March 2nd marks my 15th Extravaganza Live and Silent Auction for missions with you. And you’re still amazing me. So much has changed and in some ways so much is the same. We still struggle together through some really difficult times, and we still accomplish mission both within and outside these walls that leaves me speechless at the magnitude, effectiveness, and lasting change for God’s sake that has and continues to happen here and beyond our borders because of your generosity, commitment, and spirit.
To be honest, I’ve never come close to spending one month’s salary on a single item like that again.
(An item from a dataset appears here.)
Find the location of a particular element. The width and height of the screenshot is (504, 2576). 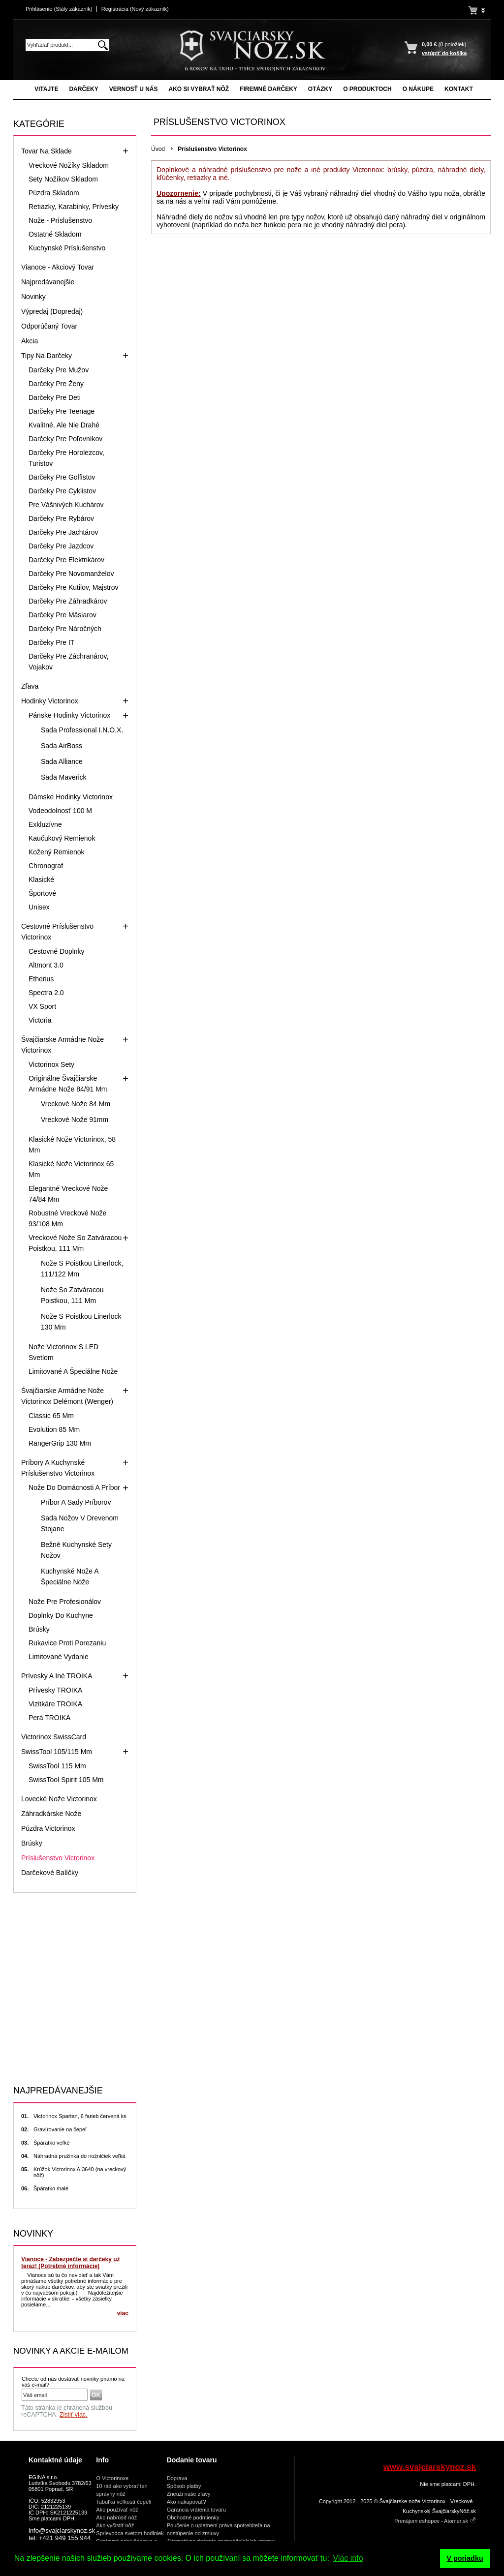

Obchodné podmienky is located at coordinates (193, 2517).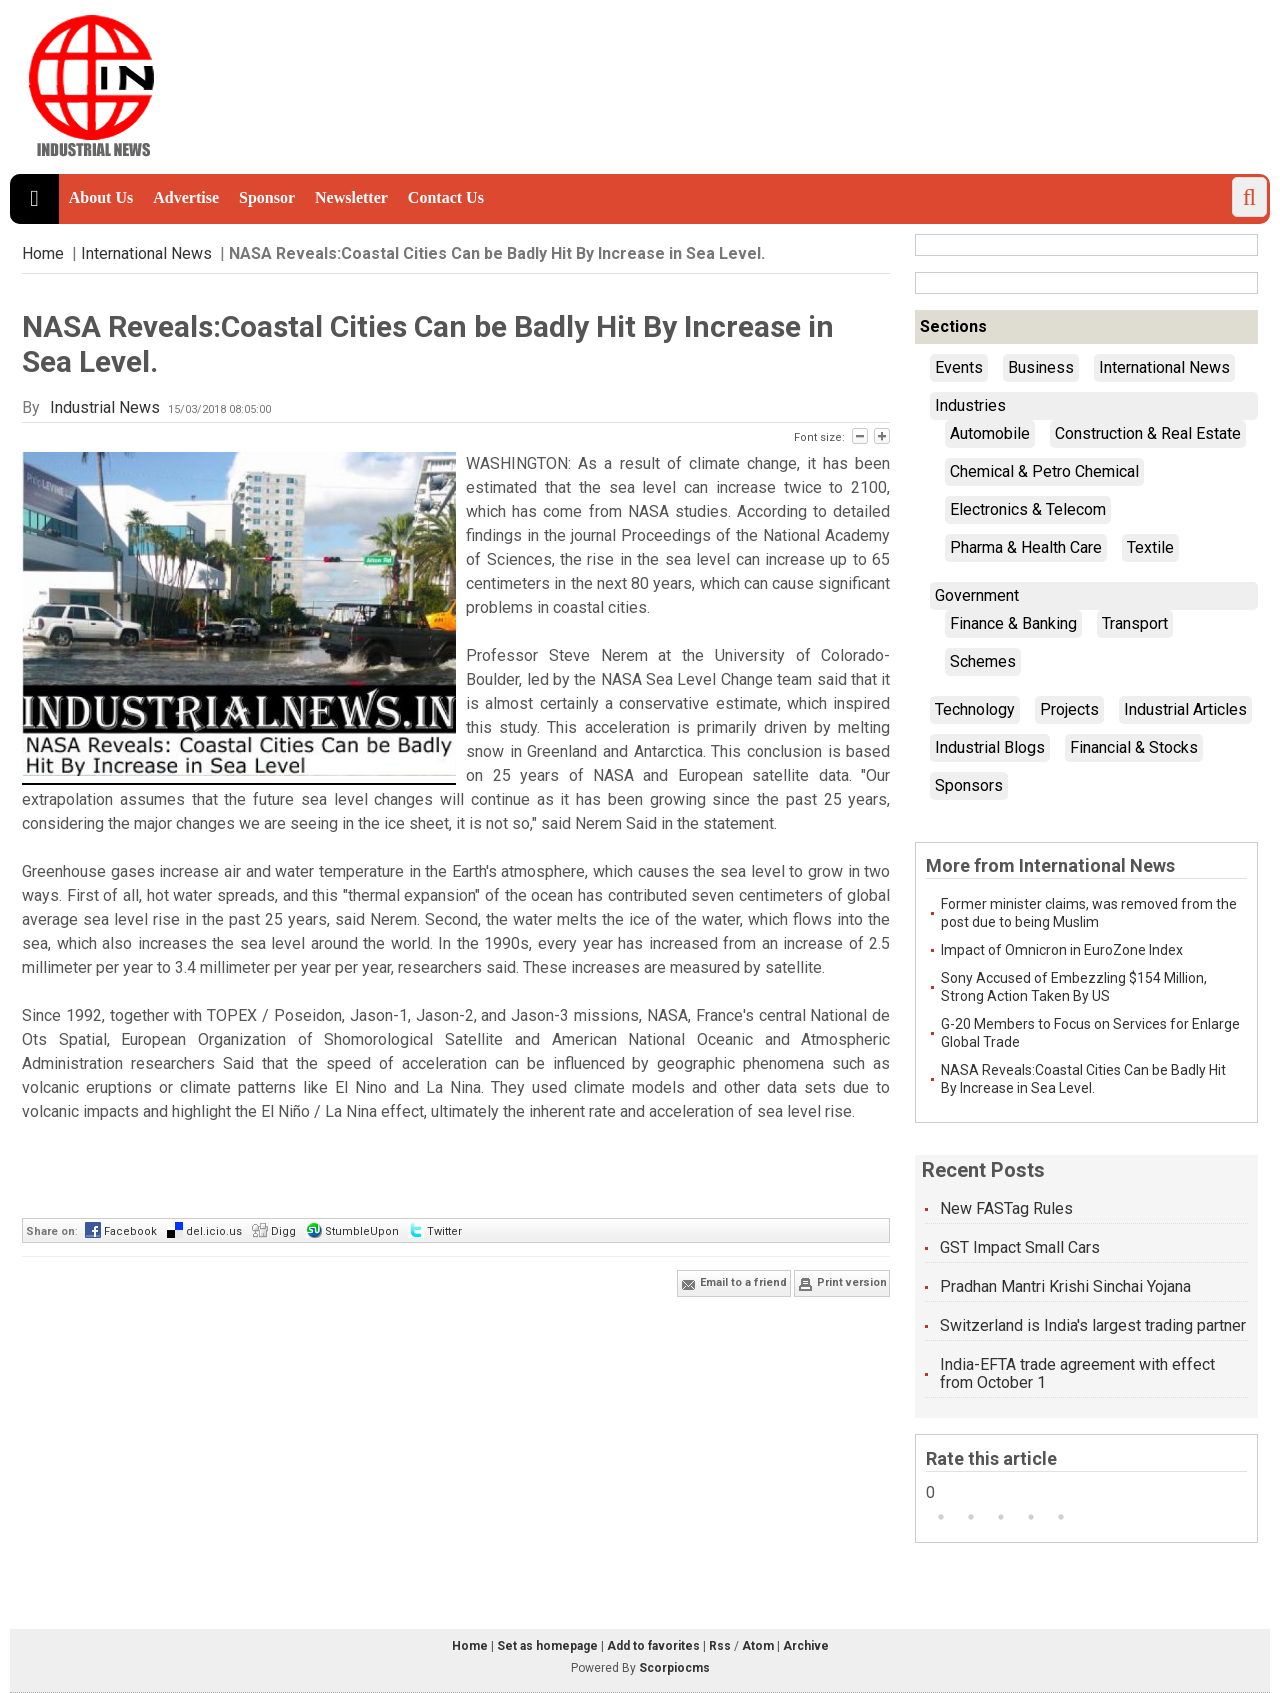  What do you see at coordinates (351, 197) in the screenshot?
I see `Newsletter` at bounding box center [351, 197].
It’s not particularly good financial stewardship to do so, so please don’t try this at home, but my heart kinda smiles a little bit remembering who was bidding against me (Brrrrrriiiiiian), how much money we raised back then and what we raise now that we probably could not even have imagined, and all the years of youth mission trips, Center of Grace gifts to folks in greatest need given, and continued treks to Tochimizolco for medical and dental mission that Extravaganza offers in seed money. The quilt reminds me of so many people and so many days of working and walking together and so much ministry this faith community does for which I am and will always be humbly grateful to be part!